Es ist unrecht. Und jetzt?

Die Nachbarin

Spielstraße. Die Kinder spielen Fußball. Dann steht ein Kind mit Tränen im Wohnzimmer: "Die behält einfach den Ball!" Was ist passiert?

Kinder spielen Fußball (dpa)
Kinder spielen Fußball / ( dpa )

Die Nachbarin hat seinen Ball einkassiert. Den Ball, quietschorange und supercool,  den unser Jüngste sich vom Taschengeld erspart hat. Das Kind schluchzt.

"Ich komme schnell mit." Der Ball leuchtet in der Mitte des grünen Rasens, hat keine Blume verknickt.

Es dauert, bis die Tür aufgeht.  "Guten Tag. Bitte geben Sie doch meinen Kindern den Ball zurück."  Ein verkniffenes  Gesicht faucht: "Nein. Mit ihnen habe ich genug durch. Die Orangenschalen nachts, im Garten." Orangenschalen? Wir? Nachts?  Bevor ich mich sortiert habe, hat die mir unbekannte neue Freundin unseres verwitweten Nachbarn die Tür zugeschlagen.

Empörung brandet am Tisch auf. Freunde, einer Jurist, sind zu Besuch. "Das darf sie nicht. Der Ball gehört dem Kind." Vorschläge landen auf dem Tisch: von Ball selber holen bis Polizei anrufen ist alles dabei.

Es ist Samstag. Mein Mann holt einen neuen Ball. Der Jüngste ist unglücklich. Den coolen, selbstersparten Ball gab es nicht mehr. Die Erwachsenen ergreifen die Partei des Jüngsten.  "Das geht so nicht.

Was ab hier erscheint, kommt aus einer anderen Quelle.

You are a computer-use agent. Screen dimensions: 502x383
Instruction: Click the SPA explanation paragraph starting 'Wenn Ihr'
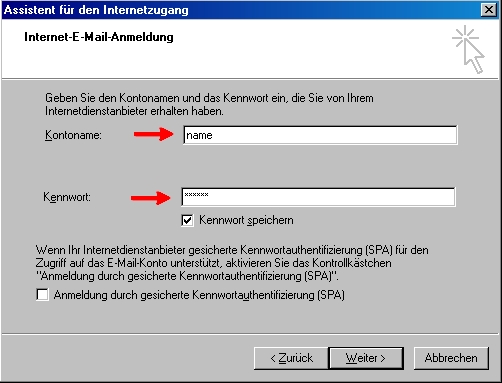pos(232,263)
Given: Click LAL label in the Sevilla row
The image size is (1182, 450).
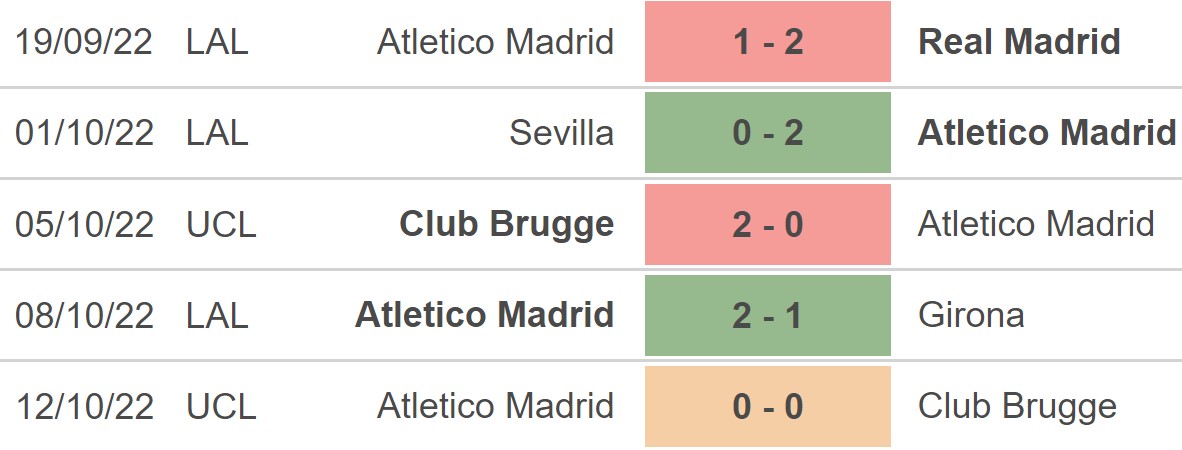Looking at the screenshot, I should pos(217,133).
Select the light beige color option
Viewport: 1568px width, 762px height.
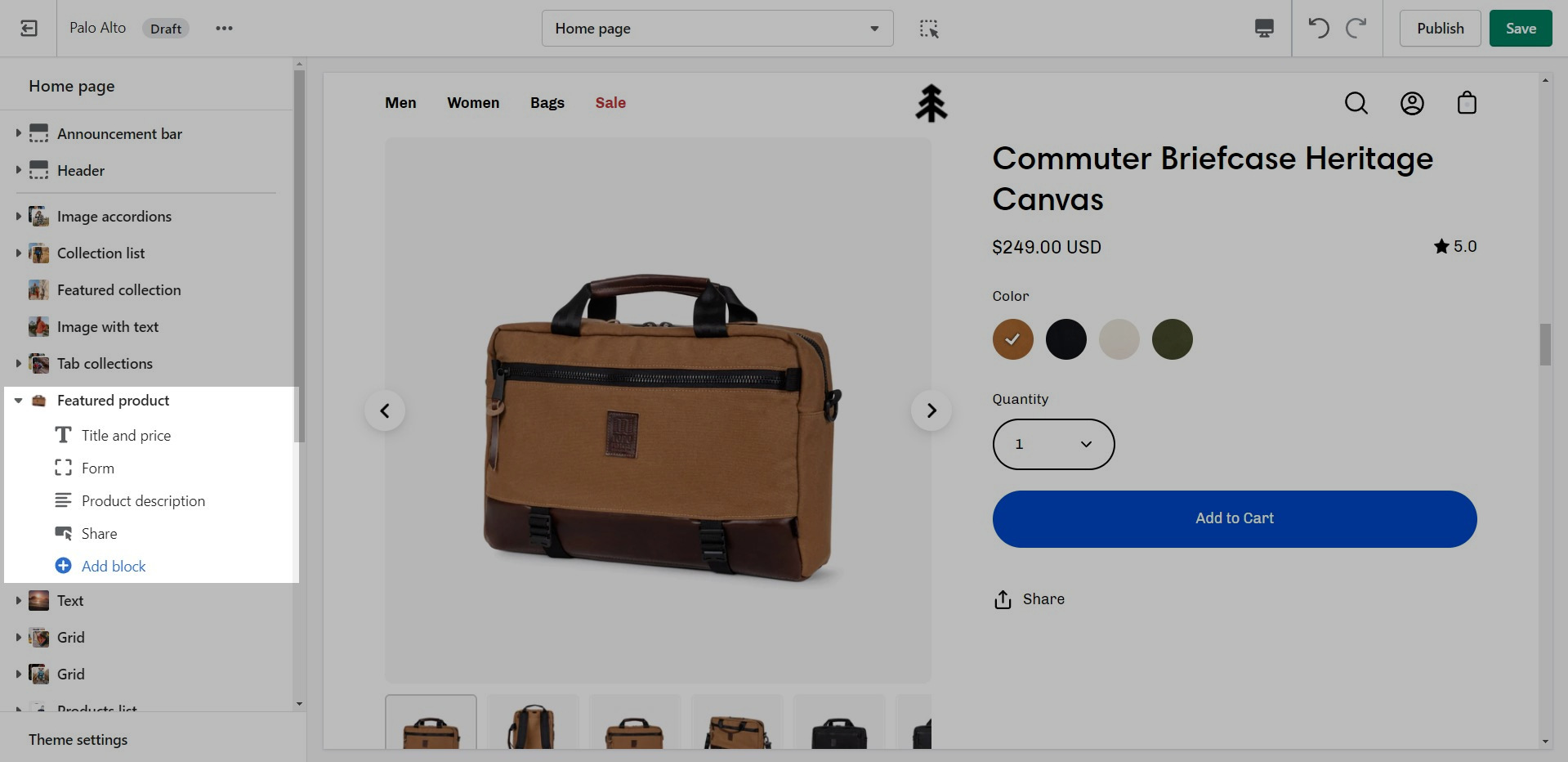[x=1119, y=339]
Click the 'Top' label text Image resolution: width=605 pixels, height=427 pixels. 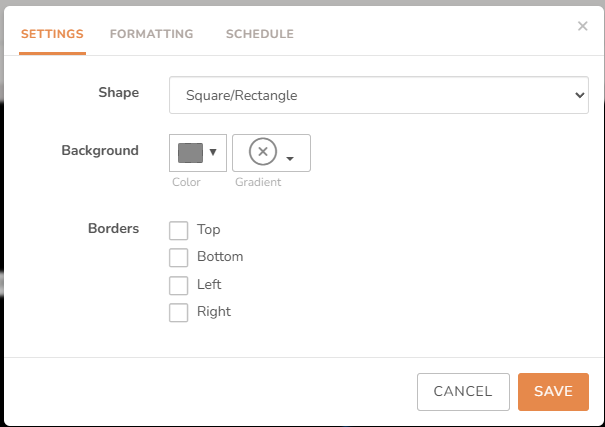click(208, 230)
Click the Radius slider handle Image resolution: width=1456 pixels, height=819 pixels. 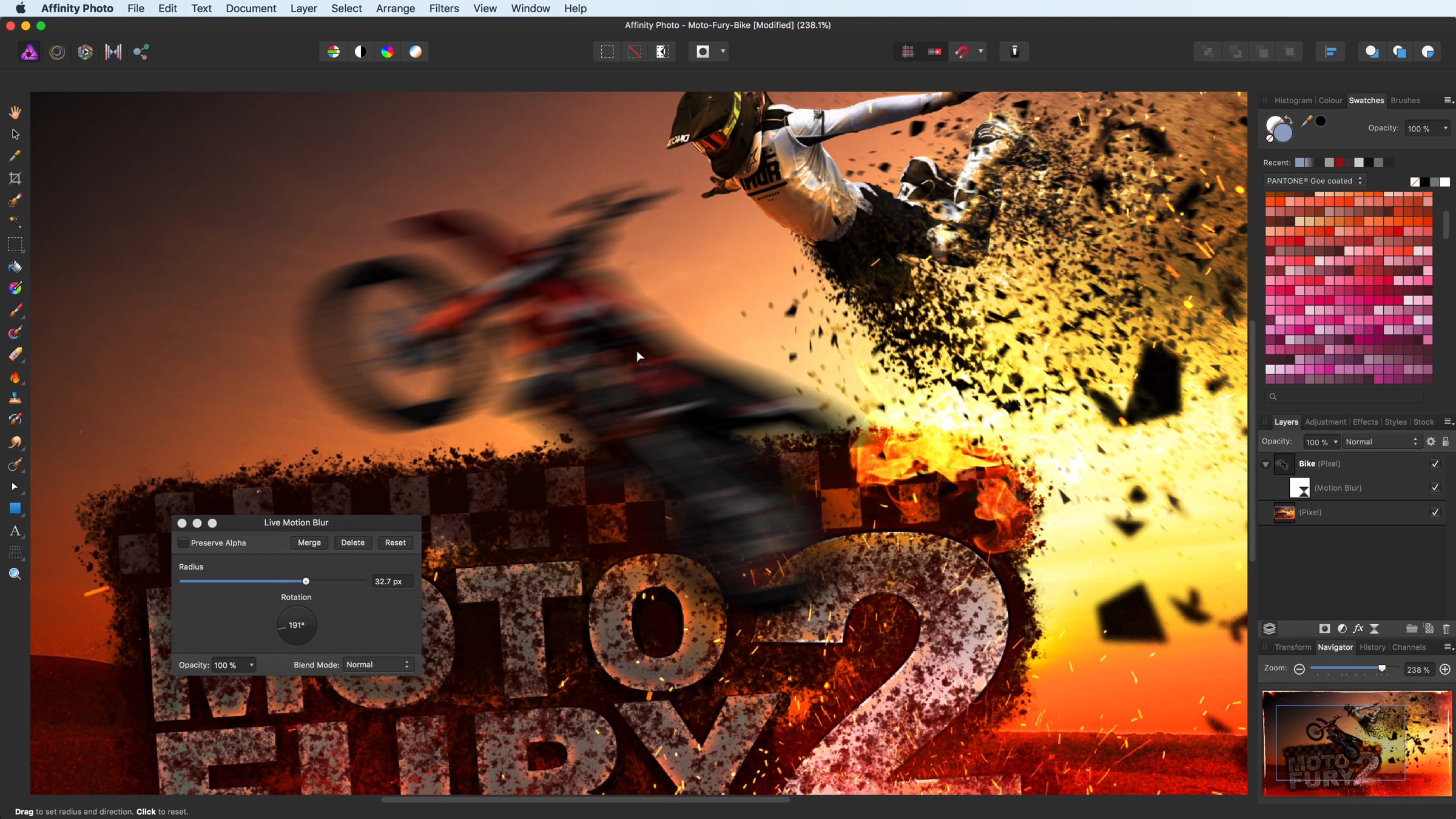coord(306,581)
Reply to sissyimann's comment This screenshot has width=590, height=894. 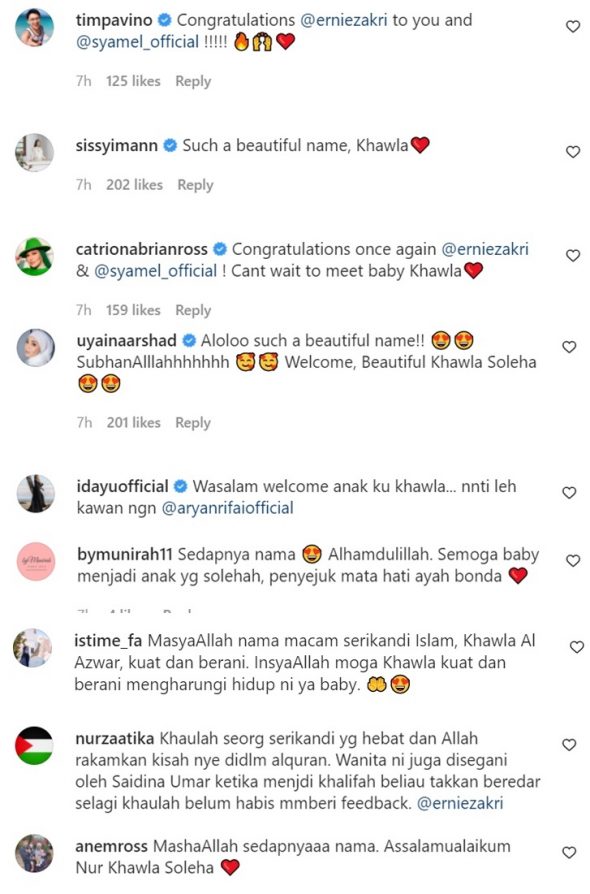point(195,185)
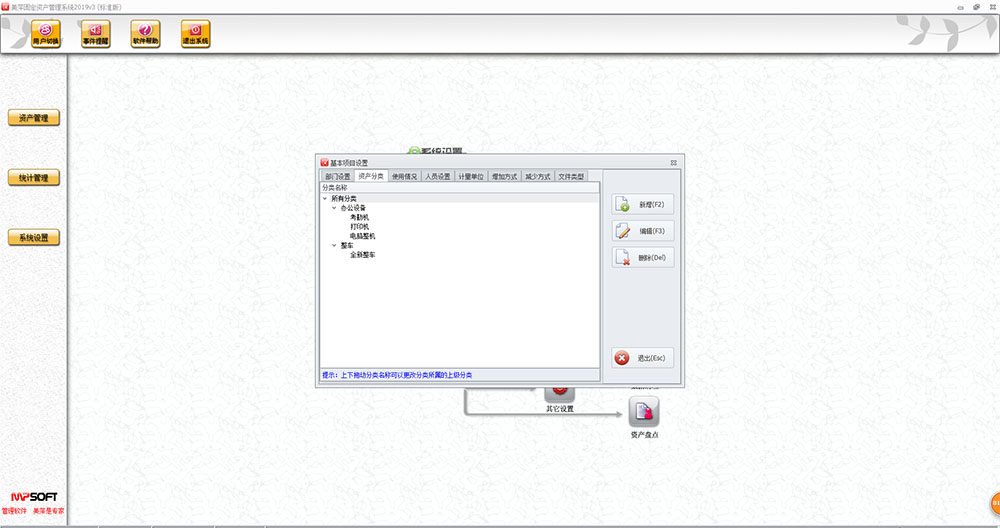This screenshot has height=528, width=1000.
Task: Open the 计量单位 tab
Action: (x=471, y=176)
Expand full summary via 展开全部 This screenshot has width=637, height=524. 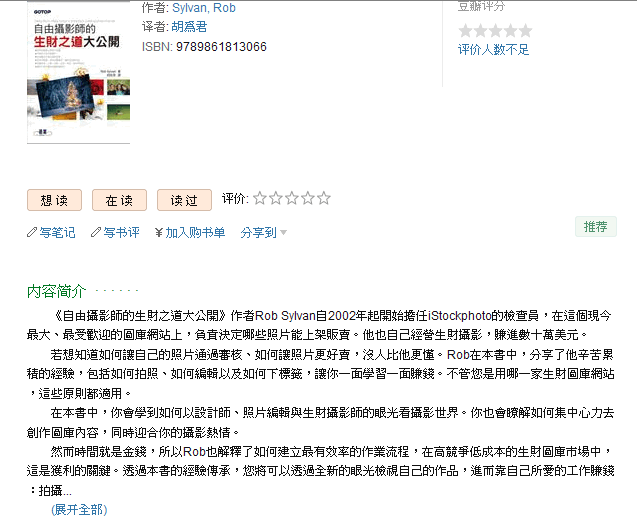pos(79,509)
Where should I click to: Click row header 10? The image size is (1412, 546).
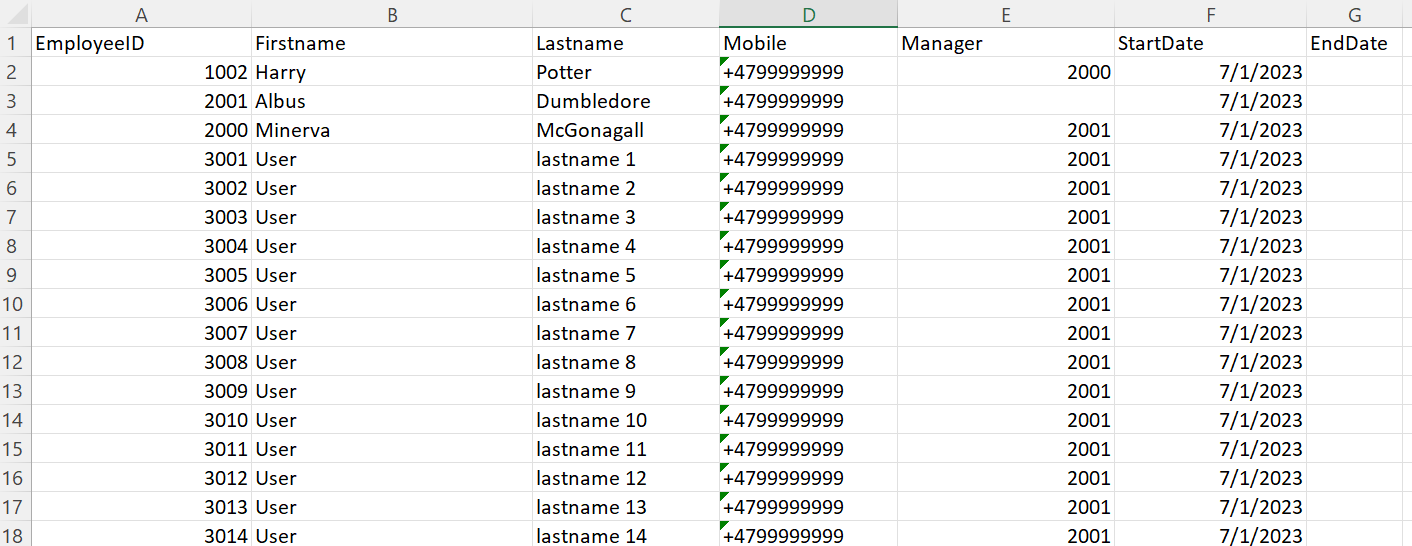click(x=14, y=304)
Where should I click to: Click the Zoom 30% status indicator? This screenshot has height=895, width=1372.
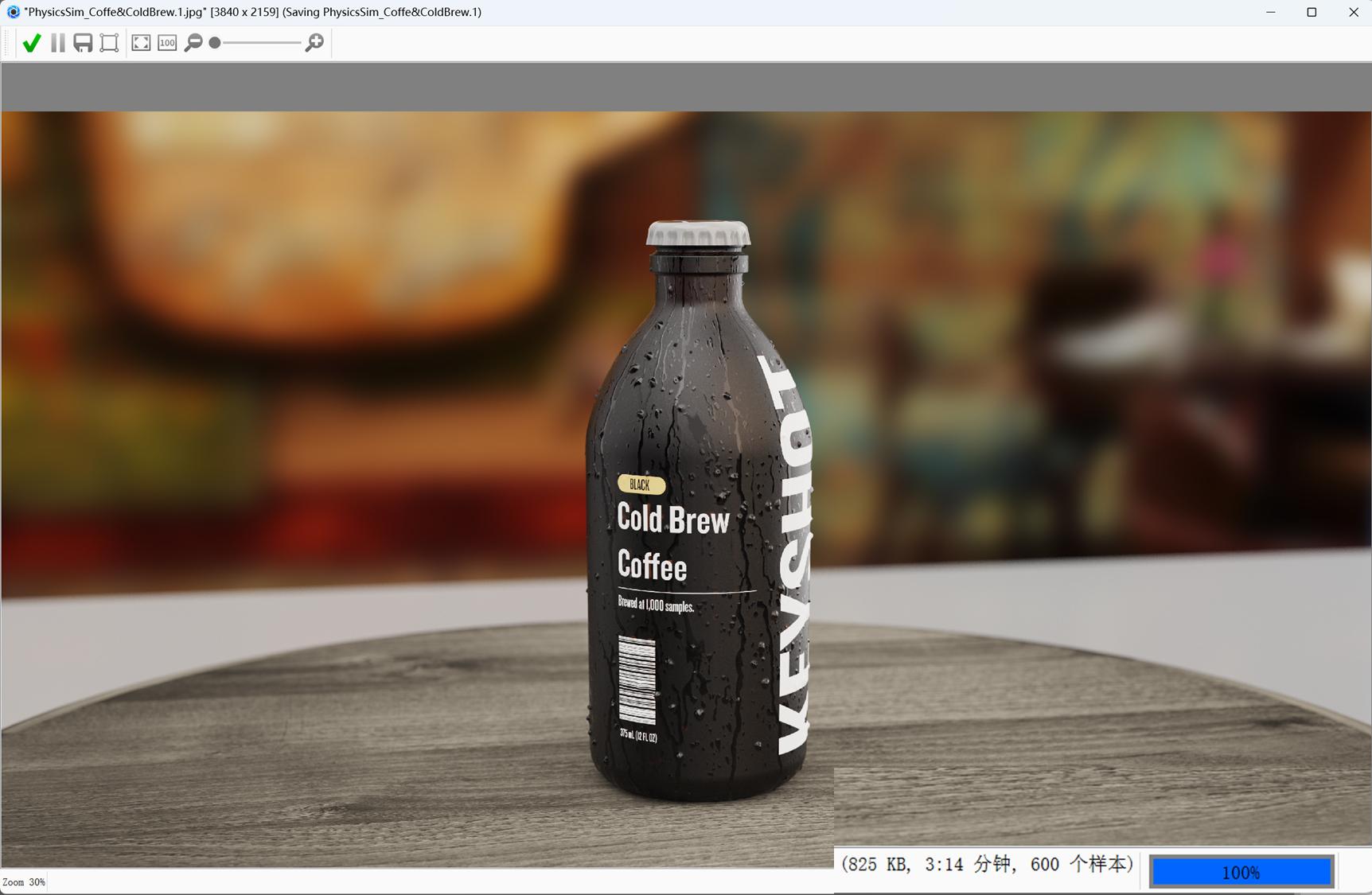[24, 881]
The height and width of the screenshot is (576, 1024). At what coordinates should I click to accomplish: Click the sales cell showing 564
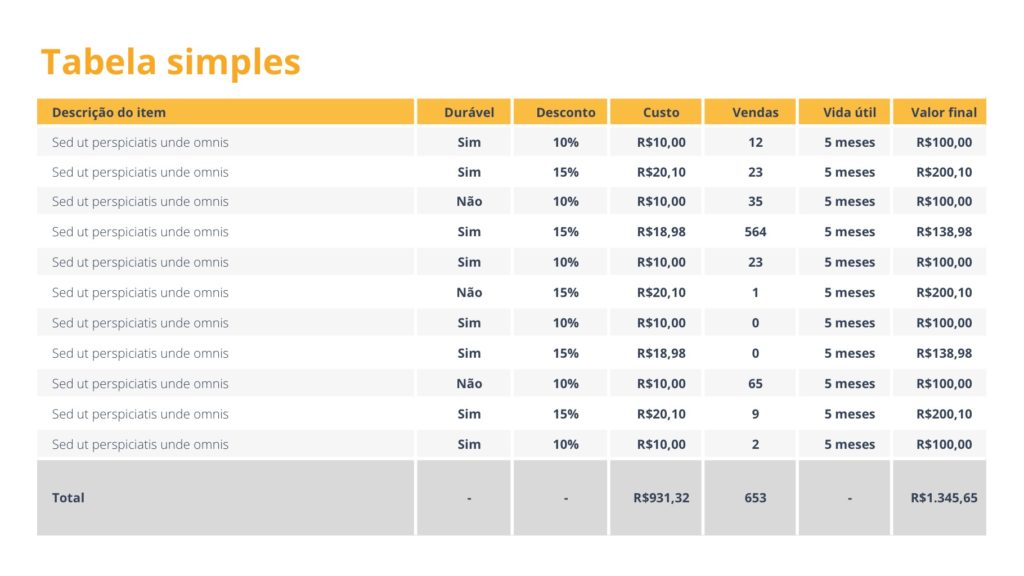pos(755,232)
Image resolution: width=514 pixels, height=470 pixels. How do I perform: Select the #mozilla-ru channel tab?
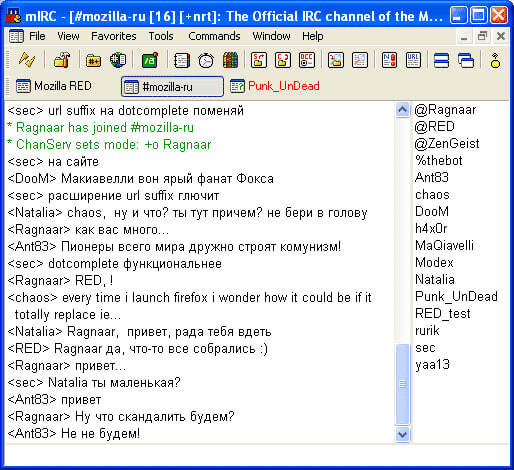[172, 87]
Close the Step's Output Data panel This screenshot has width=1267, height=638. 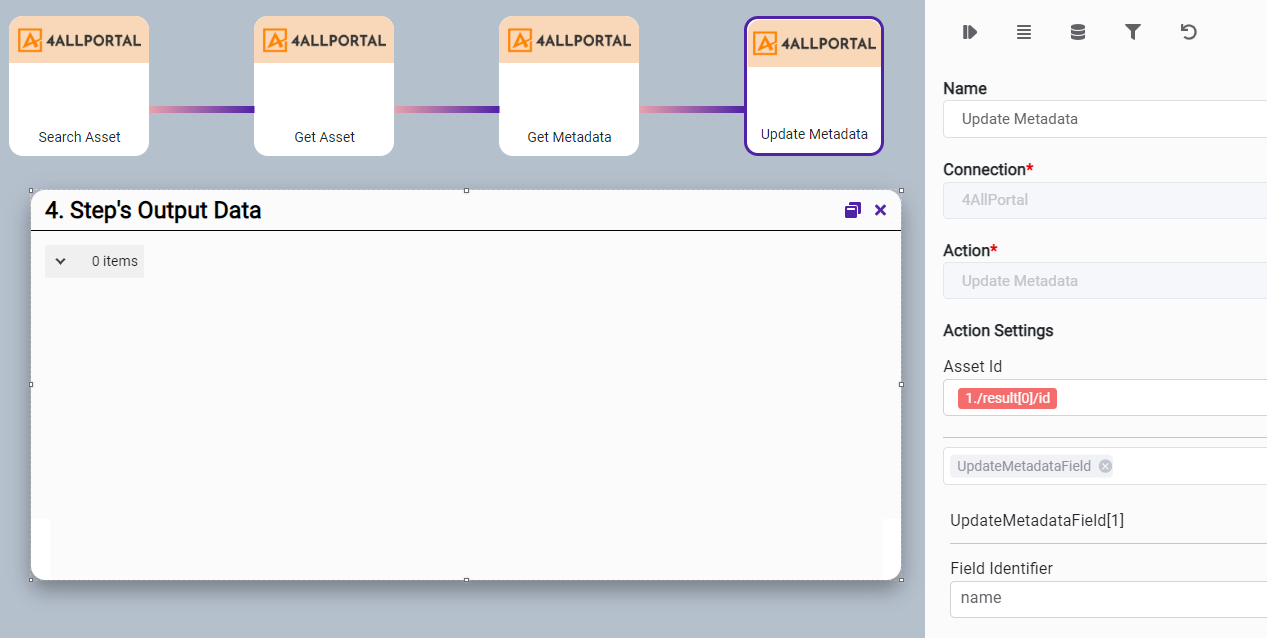click(881, 210)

Das ist ein Kind. Und es hat recht." Ich finde: "He, es ist nur ein Ball. Geht es ums spielen, oder ums Recht haben?"

Klar will ich, dass meine Kinder lernen, keine Duckmäuser zu sein, für ihre Rechte einzustehen.

Eine Grundsatzfrage steht im Raum: Wo ist die Grenze, bei der man sich wehrt? Und: wenn man sich wehrt, wie wehrt man sich?

Die Empörung ebbt nicht ab. Eine  Situation am Bahnhof fällt mir ein. Einer Frau ist der Geldbeutel gestohlen worden. Sie beeindruckt mich, als sie sagt: "Das Geld ist eh weg. Dann kann ich es dem Dieb auch schenken. Und ärger mich nicht." Ich erzähle von der Frau am Bahnhof.

Frage, ob das eine Lösung sei? Ob sie den Ball der Frau schenken wollen? Mein Hintergedanke: So würde es, wenn auch nachträglich, ihre Entscheidung.

Ihre autonome Entscheidung.

Die Kinder denken nach, schreiben einen Brief.  "Sehr geehrte Frau  Nachbarin. Wir finden es sehr ungerecht, dass Sie den Ball behalten. Wir sind so nett und  schenken ihnen den Ball für die Enkel. Aber wir hoffen, dass Sie ihn uns zurückgeben."

Eine Möglichkeit von vielen.

Ob es die Richtige war? Können nur die Kinder sagen.